Tziperman et al. (2008) also found that the optimal initial conditions were located in the far North Atlantic in the GFDL CM2.1 model. In their maps of dynamic topography there are also hints of a similar western boundary propagation. It is encouraging to see similar processes at work in two different models.
The evolution of the MOC during this amplification is also of interest. The solid black line in Fig. 10 shows that the negative MOIrecon anomaly amplifies for the first 10 years and then recovers.

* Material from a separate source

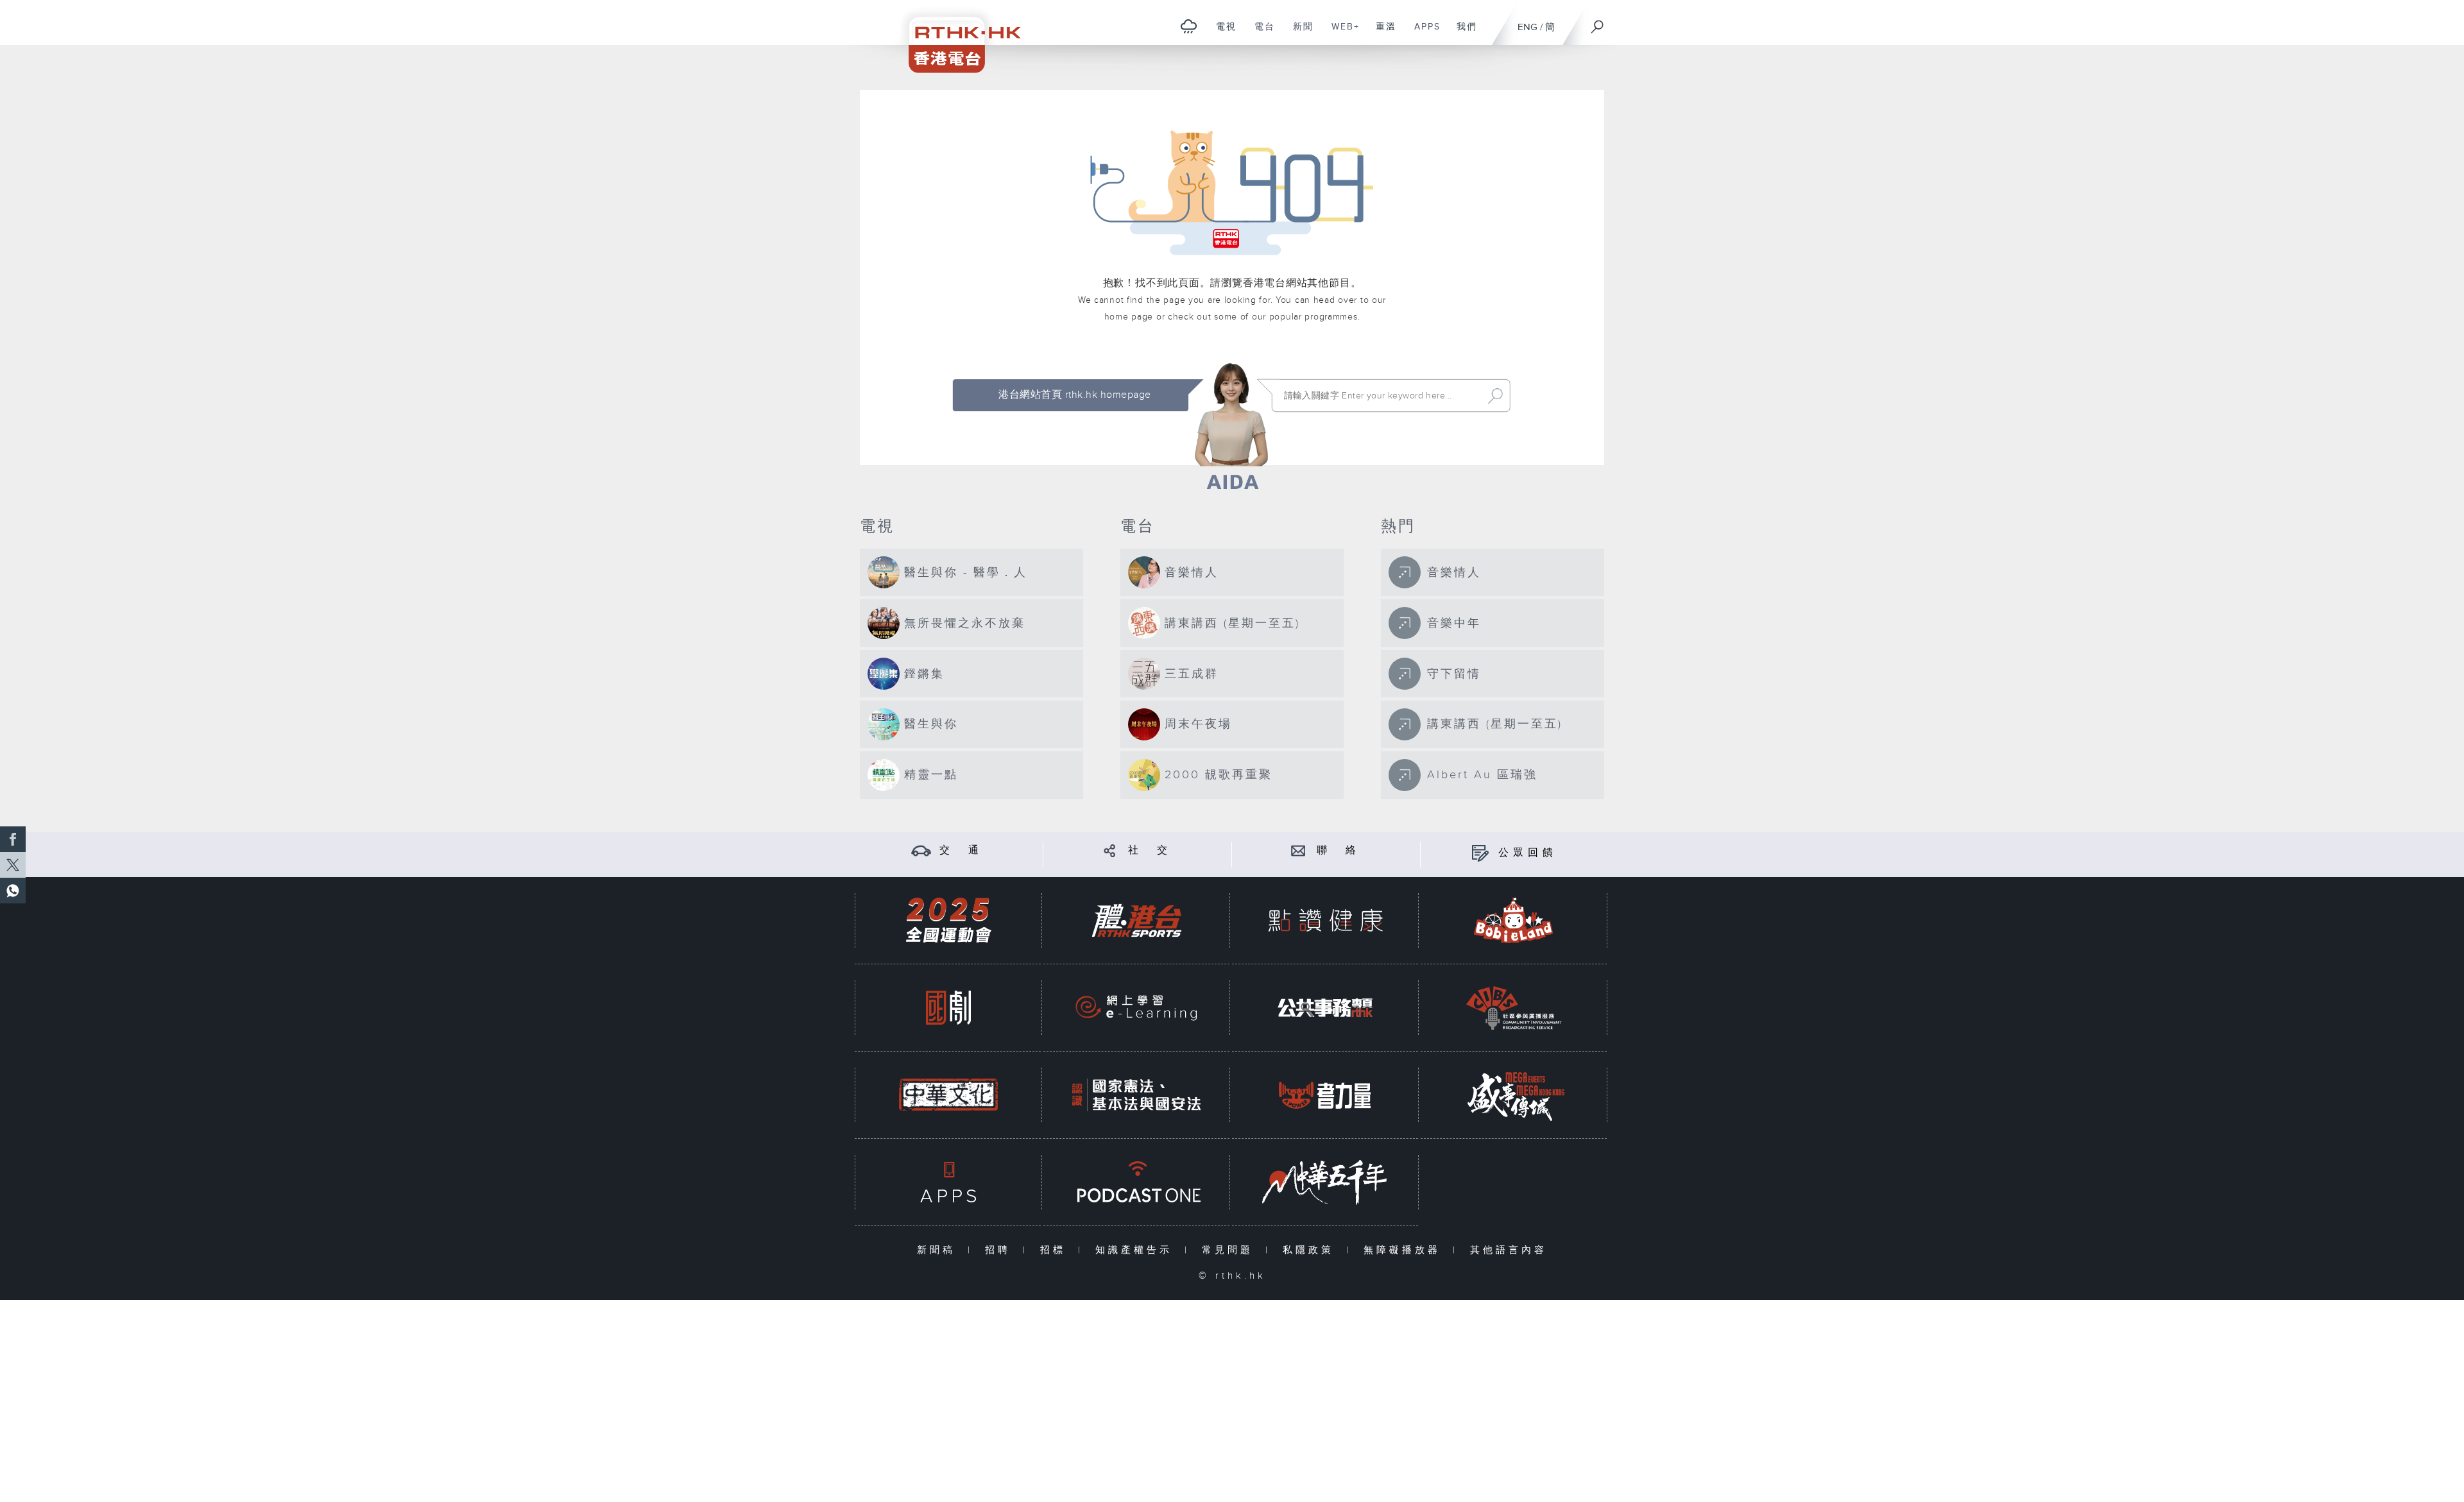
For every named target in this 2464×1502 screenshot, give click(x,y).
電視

Thorpe et al. (2001) showed that the MOC strength in HadCM3 is strongly correlated with the meridional density gradient in the North Atlantic, and the evolution of anomalous meridional density gradients in Fig. 8 shows the same effect with anomalous low density in the far North Atlantic occurring when the MOC is anomalously weak. De Coëtlogon et al. (2006) also found correlations between Gulf Stream position and transport changes and the MOC in several GCMs, and similar relationships between Gulf Stream transport and gradients in potential energy anomalies have been identified in observations (Curry and McCartney 2001).
Figures 8 and 10 indicate that there may be two stages to the amplification. A faster (∼10 yr) growth due to changes in the high latitudes—the optimal perturbation is a low density anomaly (dominated by low salinity) in the surface layers of the Nordic seas that inhibits convection. The mean density of water flowing through Denmark Strait is also lowered (not shown), and these factors are known to lead decreases in the strength of the MOC in HadCM3 (Hawkins and Sutton 2008). There is also propagation along the western boundary and a corresponding change in the MOC. After a few years, the convection can restart and the MOC recovers. During the second stage (years ∼10 onward), there is slower growth spreading the warm and salty anomalies to greater depths and into the ocean interior, especially in the tropics.

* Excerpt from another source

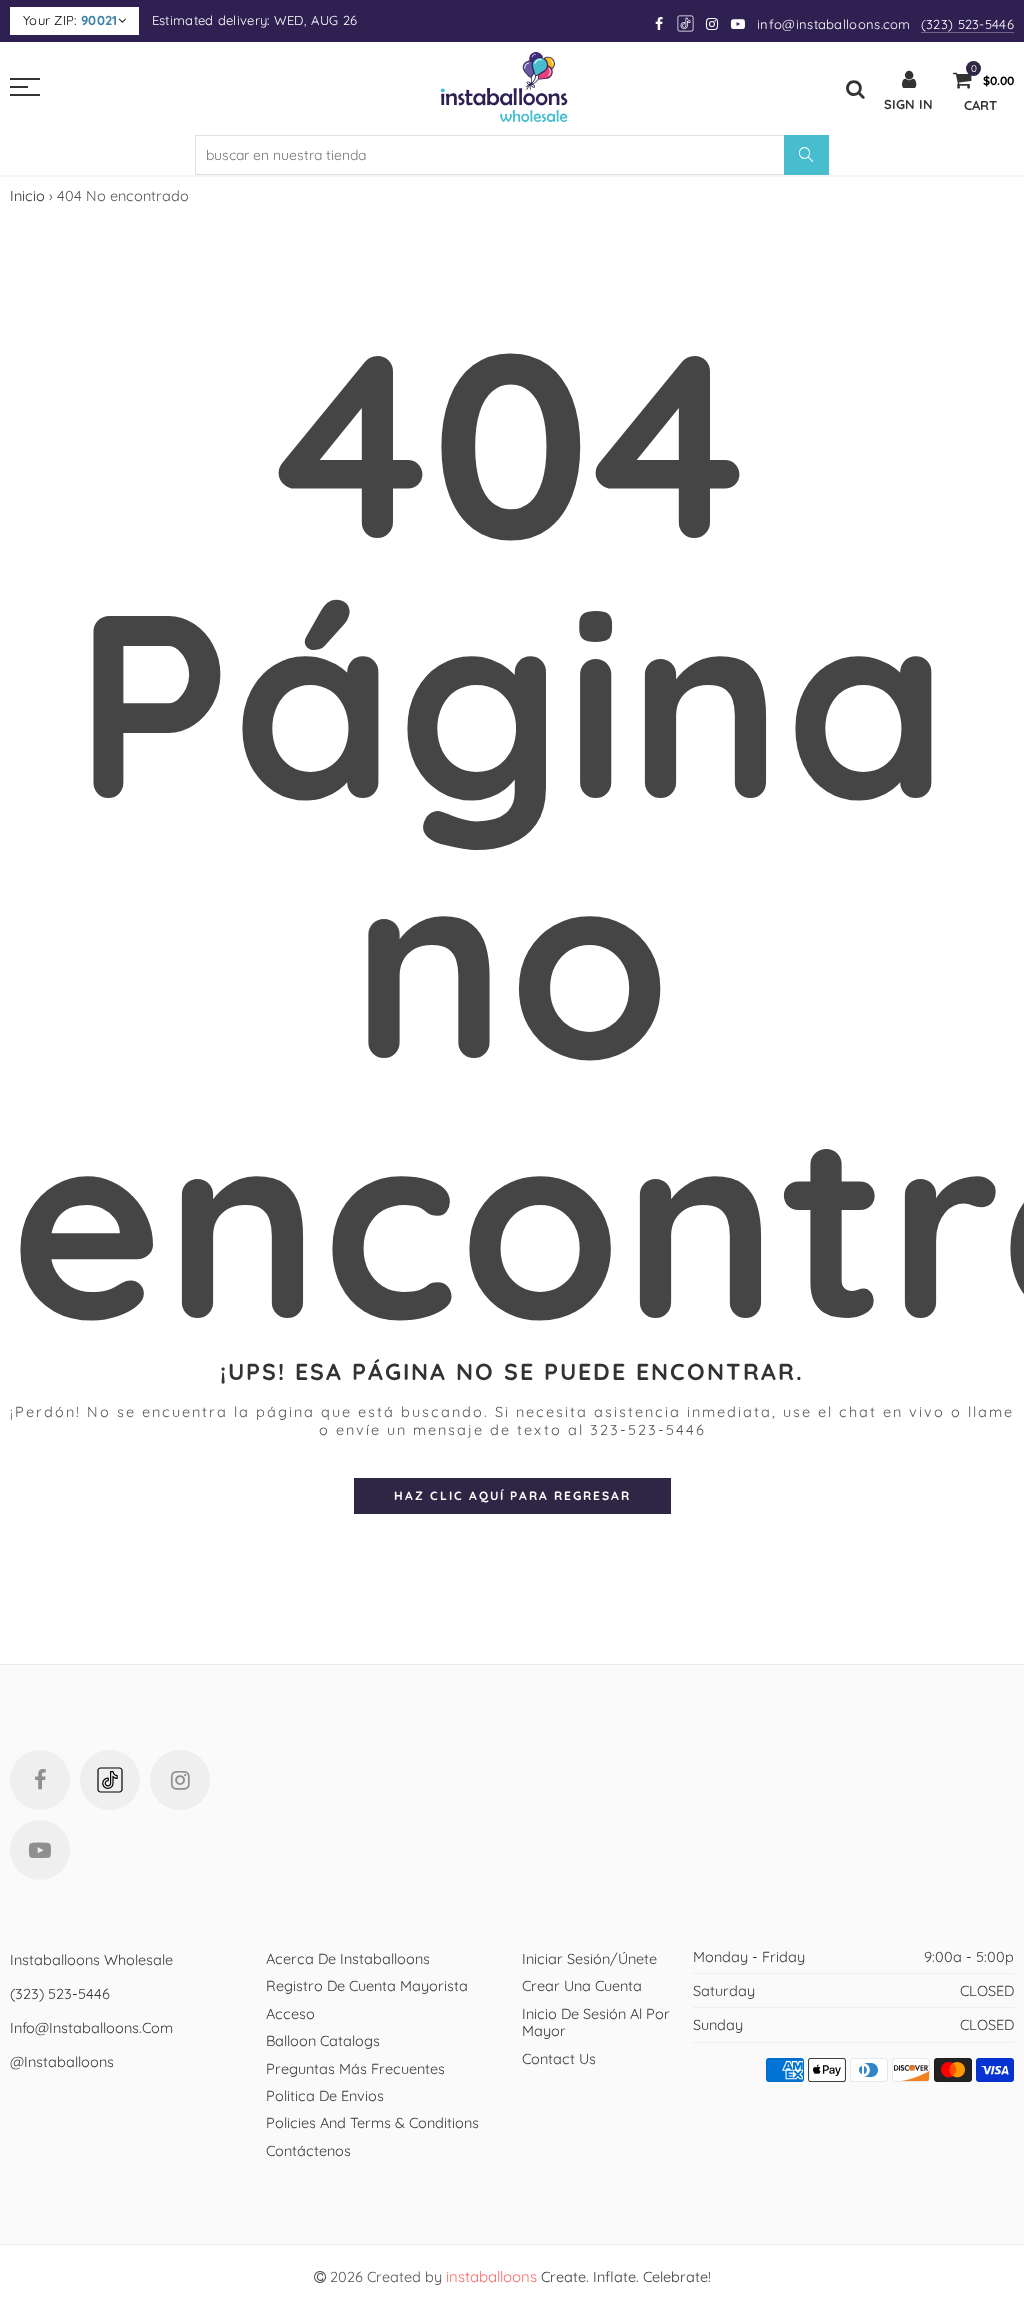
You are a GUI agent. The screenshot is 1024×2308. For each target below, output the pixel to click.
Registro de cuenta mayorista (367, 1985)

d. Comparing different norms
One of the uses for optimal initial conditions is to perturb ocean analyses to help design efficient decadal climate forecast ensembles (e.g., Smith et al. 2007; Meehl et al. 2009). Therefore, we now examine the sensitivity of our results to the choice of norm for a fixed optimization lead time of 10 yr. Figure 11 shows the optimal initial conditions for each norm. The patterns are very similar with large values found in the far North Atlantic, especially in the Labrador Sea and Nordic seas, that is, the regions of deep ocean convection. The pattern for the SST norm is slightly different with more weight in the tropical North Atlantic, especially in salinity. However, after 10 yr growth, the amplified patterns are fairly similar (not shown).
Figure 10 considers the development of MOI anomalies for the different norms for the fixed optimization time of 10 yr. The evolution is similar for the variance and MOC norms, and also the quadratic norm (not shown), with growth to the largest MOC extremum6 occurring at ∼8–12 yr followed by a decay. The SST norm shows a similar evolution but with the largest MOC anomaly at around 20 yr.

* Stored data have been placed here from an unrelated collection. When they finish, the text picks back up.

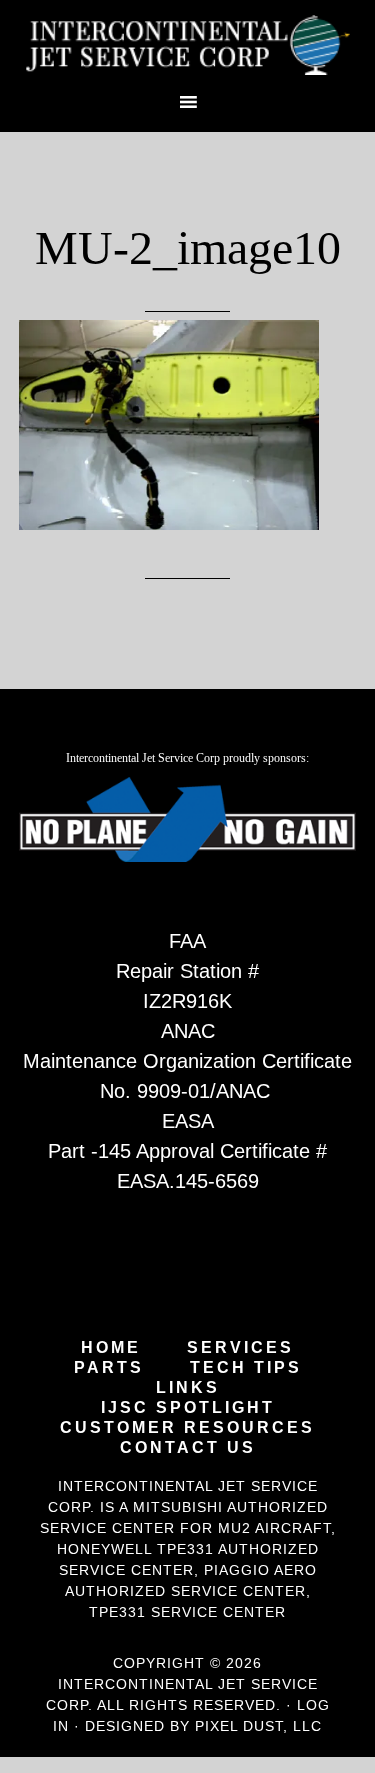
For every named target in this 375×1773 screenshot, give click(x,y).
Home (111, 1348)
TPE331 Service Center (187, 1612)
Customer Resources (187, 1428)
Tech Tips (246, 1368)
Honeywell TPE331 (135, 1549)
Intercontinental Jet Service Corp (188, 45)
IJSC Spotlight (188, 1408)
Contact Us (188, 1448)
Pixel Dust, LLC (258, 1726)
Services (240, 1348)
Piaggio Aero (260, 1570)
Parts (109, 1368)
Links (188, 1388)
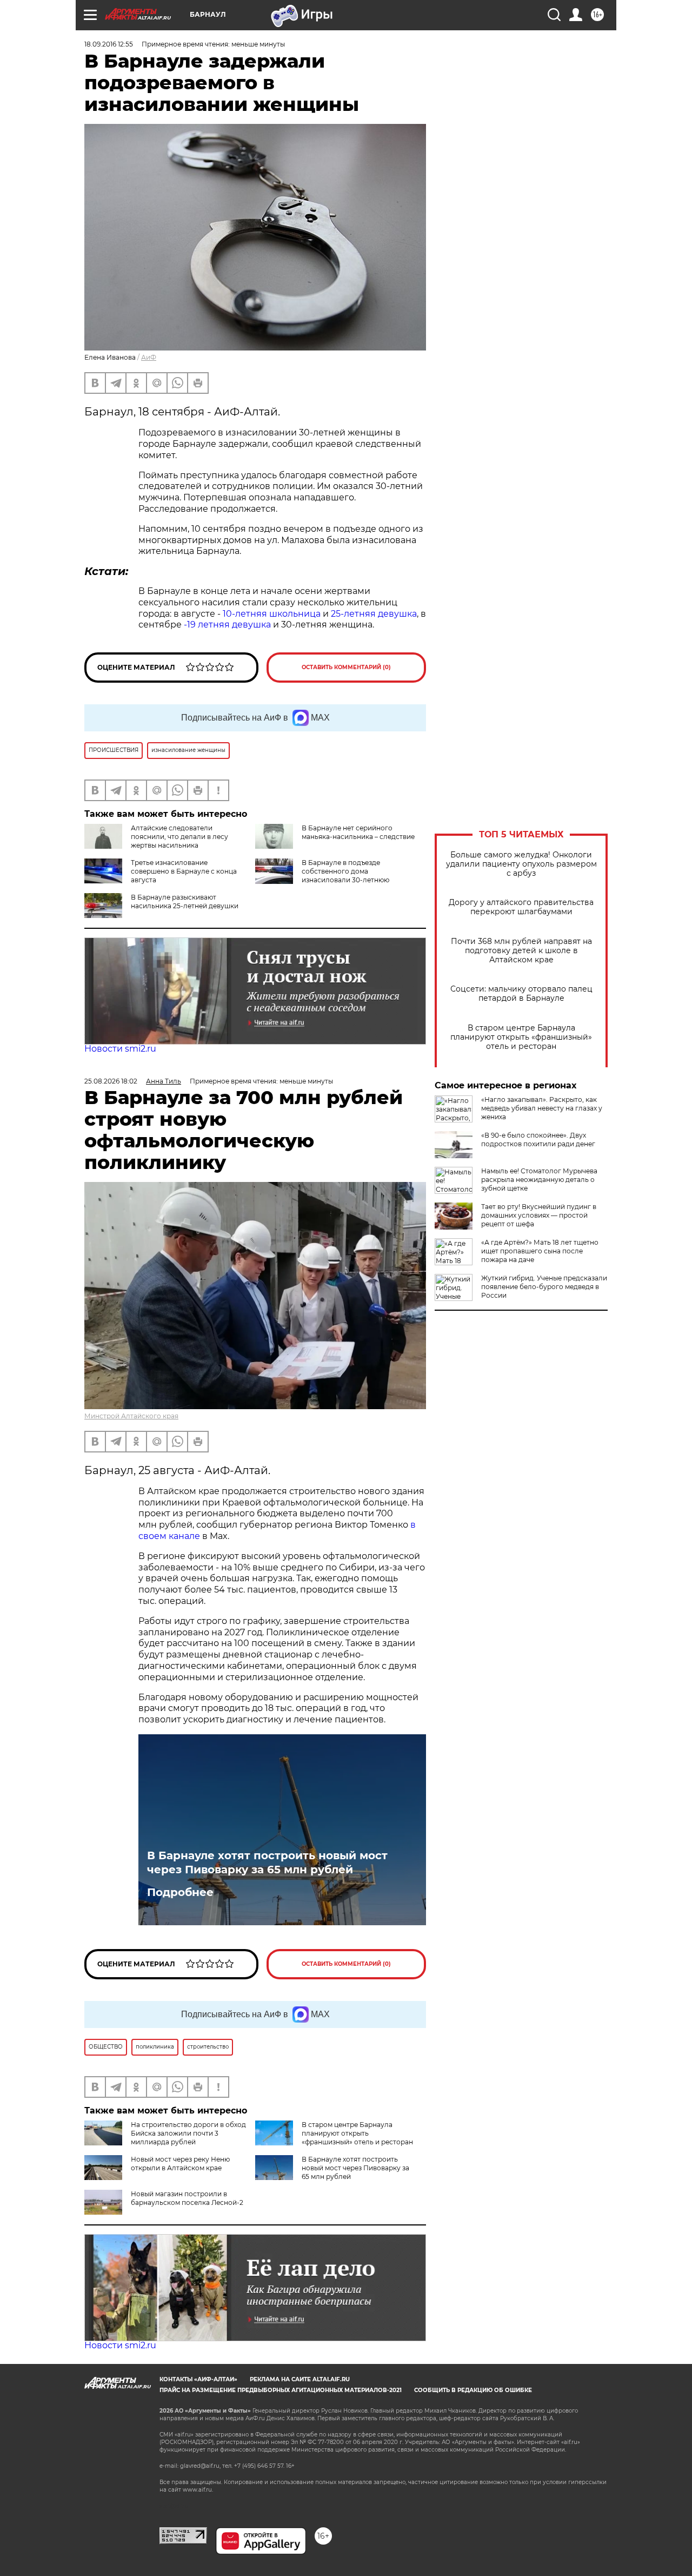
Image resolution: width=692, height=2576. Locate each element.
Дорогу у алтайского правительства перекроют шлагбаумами (521, 907)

Table 1 gives the lead time of largest possible amplification for each norm. Using the SST norm there is larger nonnormal amplification—a factor of ∼32 at a lead time of 5 yr. The MOC norm shows a far smaller maximal amplification of just ∼1.35 from 1 to 10 yr.
These results suggest that (i) the optimal initial condition is dependent on the norm chosen, (ii) the growth of anomalies over the first decade appears dominated by an MOC perturbation under all norms, and (iii) the time scale to maximum amplification and the pattern at maximum amplification are sensitive to the norm chosen.
e. Does this amplification actually occur?
The calculation of these optimal initial conditions is a mathematical construct, so it is important to examine whether the amplification described actually occurs. One way to test this would be to impose the optimal initial conditions as anomalies in the full GCM and run an ensemble of integrations. First, this is a computationally expensive test of the kind that we are trying to avoid and, second, these patterns are “average” amplifying perturbations, which are not optimized for any particular initial condition. A simpler, and perhaps more relevant, test is to use the natural internal variability generated by the GCM.
Although it is extremely unlikely that, at any one particular time, the anomalies in the GCM control integration will exactly match the optimal initial condition estimated above, we can study the projection of the GCM anomalies for all 1100 yr onto the optimal initial and final states (see PS95).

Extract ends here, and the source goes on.